Is Clean Coal an Oxymoron?
Even though coal is the dirtiest of all fossil fuels – when burned, it produces emissions that contribute to global warming, create acid rain and pollute water – it generates half of the electricity in the United States and will likely continue to do so as long as it’s cheap and plentiful according to the Energy Information Administration. Yet with all of the, ahem, hot air that has been blown forth around alternative energy sources like nuclear, hydropower and biofuels, one would think that coal is losing steam. Well, hold onto your mining helmets because a nifty, little idea called clean coal technology is gaining traction and looks to support America’s addiction to coal.
Most of us have heard the term “clean coal” bandied about by politicians and environmental activists as a realistic means to reduce carbon emissions. But what does this mean exactly? Are we talking about literally giving regular, sooty coal a bubble bath before it’s burned, steamed and flambéed into useable and much cleaner energy? Yes and no. Yes, in that clean coal seeks to reduce harsh environmental effects by using multiple technologies to clean and contain its emissions. No, because it appears that clean coal still leaves behind a hefty carbon footprint.
And therein lies the “insidious” oxymoron of the term clean coal, according to 2008 article published by The Washington Post that is still very relevant today. Here’s an excerpt from that article, “Clean Coal, Don’t Try to Shovel That”:
With the imaginary vocabulary of “clean coal,” too many Democrats and Republicans, as well as a surprising number of environmentalists, have forgotten the dirty realities of extracting coal from the earth. Pummeled by warnings that global warming is triggering the apocalypse, Americans have fallen for the ruse of futuristic science that is clean coal. And in the meantime, swaths of the country are being destroyed before our eyes.
The Washington Post article doesn’t dive deep into the potential of clean coal technology, and instead, reminds us that above all, “strip mining and underground coal mining remain the dirtiest and most destructive ways of making energy.” Here’s how they break it down:
- More than 104,000 miners in America have died in coal mines since 1900.
- Twice as many have died from black lung disease.
- Dangerous pollutants, including mercury, filter into our air and water.
- The injuries and deaths caused by overburdened coal trucks are innumerable.
- Millions of acres across 36 states have been dynamited, torn and churned into bits.
- More than 60 percent of all coal mined in the United States today comes from strip mines.
Other news sources are a bit more pragmatic in their depiction of what really constitutes clean coal technology. A recent CBS News article for instance, provides insight into how coal can become cleaner. Currently, the cleanest coal plant in the United States is operated by Florida’s Tampa Electric. The company mixes the coal with water and oxygen which is converted into gas. The company’s president, John Ramil says this “gasifying” process removes pollutants like sulphur, nitrogen and soot, which virtually eliminates acid rain.
But not so fast, according to John Hansen, NASA’s expert on global warming who says all coal plants, even Tampa Electric’s plant, still emit millions of tons of carbon dioxide – the most threatening greenhouse gas.
“There is no coal plant that captures the carbon dioxide and that’s the major long-term pollutant,” says Hansen.
As more clean coal proponents become hip to Hansen’s findings, a new idea is under way whereby most of the carbon dioxide from coal is captured and stored underground. Here’s more from the CBS News article:
The idea is called “capture and sequester,” and a global race is on to learn how it should be done. One Norwegian firm is storing tons of carbon dioxide in rock caves beneath the North Sea. America’s efforts to sequester carbon have stalled. The Department of Energy planned to fund a plant, but pulled all funding when the price grew too high.

ACTIVITY | According to the clean coal article, which company operates the cleanest coal plant in the United States?

(Pixel coordinate grounding data)
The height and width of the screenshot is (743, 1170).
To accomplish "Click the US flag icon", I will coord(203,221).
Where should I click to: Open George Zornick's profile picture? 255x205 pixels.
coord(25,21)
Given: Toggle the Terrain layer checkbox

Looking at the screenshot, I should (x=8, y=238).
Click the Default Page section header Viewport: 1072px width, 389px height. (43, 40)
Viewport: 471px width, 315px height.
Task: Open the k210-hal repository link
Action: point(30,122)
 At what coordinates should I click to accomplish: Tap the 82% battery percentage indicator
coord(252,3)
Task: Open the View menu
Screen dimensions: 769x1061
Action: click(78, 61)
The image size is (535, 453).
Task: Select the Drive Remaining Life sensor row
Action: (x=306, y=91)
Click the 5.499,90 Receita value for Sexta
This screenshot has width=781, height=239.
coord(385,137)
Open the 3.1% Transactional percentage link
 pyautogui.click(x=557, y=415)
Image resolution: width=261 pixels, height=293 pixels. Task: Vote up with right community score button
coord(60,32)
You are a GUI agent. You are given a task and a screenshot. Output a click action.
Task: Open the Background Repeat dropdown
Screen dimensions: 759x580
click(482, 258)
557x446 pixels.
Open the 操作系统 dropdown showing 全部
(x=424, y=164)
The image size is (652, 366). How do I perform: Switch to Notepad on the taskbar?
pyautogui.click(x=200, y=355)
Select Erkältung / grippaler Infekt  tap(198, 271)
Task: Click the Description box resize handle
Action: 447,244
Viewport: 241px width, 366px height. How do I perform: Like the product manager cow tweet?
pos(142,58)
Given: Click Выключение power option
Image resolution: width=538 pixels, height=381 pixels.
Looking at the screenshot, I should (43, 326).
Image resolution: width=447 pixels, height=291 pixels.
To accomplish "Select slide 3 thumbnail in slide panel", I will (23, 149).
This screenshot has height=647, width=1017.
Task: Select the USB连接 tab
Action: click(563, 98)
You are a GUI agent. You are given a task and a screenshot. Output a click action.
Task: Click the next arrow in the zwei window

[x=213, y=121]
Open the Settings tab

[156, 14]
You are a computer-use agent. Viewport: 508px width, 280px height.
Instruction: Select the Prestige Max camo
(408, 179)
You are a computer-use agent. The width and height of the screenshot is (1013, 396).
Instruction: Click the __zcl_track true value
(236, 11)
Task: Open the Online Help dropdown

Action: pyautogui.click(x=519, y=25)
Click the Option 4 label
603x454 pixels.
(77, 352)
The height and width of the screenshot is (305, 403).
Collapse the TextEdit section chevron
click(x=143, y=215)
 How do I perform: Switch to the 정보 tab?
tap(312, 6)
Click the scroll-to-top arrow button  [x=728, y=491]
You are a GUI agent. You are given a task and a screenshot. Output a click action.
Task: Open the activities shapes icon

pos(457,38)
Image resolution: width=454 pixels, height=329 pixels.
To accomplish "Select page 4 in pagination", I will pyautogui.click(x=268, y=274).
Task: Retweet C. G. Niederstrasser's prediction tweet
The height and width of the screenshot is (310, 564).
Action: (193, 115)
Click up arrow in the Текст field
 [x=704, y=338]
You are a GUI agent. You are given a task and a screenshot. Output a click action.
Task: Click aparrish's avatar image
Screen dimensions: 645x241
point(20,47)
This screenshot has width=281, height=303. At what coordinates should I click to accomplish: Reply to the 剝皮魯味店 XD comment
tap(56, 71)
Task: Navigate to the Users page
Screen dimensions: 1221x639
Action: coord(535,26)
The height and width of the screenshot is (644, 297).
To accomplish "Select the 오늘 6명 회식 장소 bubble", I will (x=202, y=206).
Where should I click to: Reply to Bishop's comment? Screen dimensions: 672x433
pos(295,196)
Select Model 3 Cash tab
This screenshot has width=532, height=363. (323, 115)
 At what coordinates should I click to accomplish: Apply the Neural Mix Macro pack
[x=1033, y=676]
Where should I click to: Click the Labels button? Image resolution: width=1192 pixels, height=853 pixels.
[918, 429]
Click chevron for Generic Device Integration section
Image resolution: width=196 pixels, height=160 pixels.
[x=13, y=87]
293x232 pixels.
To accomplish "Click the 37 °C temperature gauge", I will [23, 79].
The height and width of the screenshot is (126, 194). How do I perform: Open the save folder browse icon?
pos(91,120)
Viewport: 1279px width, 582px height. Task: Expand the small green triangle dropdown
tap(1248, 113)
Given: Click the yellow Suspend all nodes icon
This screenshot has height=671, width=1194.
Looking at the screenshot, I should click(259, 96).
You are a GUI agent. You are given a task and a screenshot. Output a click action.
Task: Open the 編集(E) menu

RESULT FOR THIS EXERCISE | Florida's Tampa Electric